ACTION ITEM -> Examine the records below and count how many lines contain the string "column". Give only the number.

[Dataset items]

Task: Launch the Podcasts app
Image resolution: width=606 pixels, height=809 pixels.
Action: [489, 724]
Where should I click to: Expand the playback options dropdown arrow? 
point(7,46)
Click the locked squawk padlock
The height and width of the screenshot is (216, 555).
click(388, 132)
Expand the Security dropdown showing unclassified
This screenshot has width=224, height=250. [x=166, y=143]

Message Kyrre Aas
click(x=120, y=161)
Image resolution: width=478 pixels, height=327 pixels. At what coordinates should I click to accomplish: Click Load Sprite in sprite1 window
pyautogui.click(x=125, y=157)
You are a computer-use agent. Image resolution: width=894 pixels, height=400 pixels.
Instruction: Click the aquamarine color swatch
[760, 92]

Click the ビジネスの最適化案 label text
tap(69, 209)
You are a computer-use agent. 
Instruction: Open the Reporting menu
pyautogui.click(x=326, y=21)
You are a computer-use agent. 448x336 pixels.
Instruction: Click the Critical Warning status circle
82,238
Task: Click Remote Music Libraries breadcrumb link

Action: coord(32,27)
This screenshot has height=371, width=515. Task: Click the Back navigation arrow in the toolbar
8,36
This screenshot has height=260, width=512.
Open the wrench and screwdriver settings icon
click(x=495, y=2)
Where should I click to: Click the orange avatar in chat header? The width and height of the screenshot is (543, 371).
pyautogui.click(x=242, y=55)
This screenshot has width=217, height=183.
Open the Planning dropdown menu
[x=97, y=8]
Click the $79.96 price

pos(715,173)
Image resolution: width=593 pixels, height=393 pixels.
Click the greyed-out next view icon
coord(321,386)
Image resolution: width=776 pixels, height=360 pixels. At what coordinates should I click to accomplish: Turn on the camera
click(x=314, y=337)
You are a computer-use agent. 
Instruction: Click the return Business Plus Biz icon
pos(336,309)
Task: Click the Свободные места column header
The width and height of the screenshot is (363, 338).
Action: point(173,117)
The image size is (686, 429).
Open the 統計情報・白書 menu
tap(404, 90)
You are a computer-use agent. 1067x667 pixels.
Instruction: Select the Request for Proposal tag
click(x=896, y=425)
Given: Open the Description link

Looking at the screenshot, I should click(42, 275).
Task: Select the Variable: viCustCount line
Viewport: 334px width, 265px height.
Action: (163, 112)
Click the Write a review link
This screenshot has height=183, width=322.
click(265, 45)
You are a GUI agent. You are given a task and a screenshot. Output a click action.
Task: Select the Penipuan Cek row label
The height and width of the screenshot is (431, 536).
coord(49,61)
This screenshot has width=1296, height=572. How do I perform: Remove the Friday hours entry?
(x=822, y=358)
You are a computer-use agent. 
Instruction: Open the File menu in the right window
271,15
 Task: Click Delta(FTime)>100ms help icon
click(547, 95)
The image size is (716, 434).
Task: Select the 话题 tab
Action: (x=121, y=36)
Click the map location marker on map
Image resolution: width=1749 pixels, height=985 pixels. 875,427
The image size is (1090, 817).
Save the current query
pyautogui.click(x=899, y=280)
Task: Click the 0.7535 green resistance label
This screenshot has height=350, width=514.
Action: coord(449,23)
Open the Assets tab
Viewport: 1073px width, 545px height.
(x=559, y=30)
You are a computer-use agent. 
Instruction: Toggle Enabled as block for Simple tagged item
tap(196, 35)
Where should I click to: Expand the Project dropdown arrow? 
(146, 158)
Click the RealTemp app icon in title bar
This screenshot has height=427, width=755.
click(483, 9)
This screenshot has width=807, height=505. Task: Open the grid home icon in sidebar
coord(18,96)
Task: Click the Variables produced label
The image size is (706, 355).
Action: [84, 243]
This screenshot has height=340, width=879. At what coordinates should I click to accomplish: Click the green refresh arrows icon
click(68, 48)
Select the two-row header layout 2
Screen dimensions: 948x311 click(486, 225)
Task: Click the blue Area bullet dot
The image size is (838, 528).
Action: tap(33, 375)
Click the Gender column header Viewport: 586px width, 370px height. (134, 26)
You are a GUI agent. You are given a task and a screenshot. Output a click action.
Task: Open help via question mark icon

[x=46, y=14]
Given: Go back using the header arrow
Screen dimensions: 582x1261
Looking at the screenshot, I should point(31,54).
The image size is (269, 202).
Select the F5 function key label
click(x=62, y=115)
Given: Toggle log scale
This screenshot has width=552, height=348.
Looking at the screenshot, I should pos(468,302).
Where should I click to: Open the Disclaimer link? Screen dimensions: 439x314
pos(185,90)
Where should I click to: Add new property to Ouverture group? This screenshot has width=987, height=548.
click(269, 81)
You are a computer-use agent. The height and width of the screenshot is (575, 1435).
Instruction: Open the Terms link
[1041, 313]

WRITTEN RESPONSE -> 2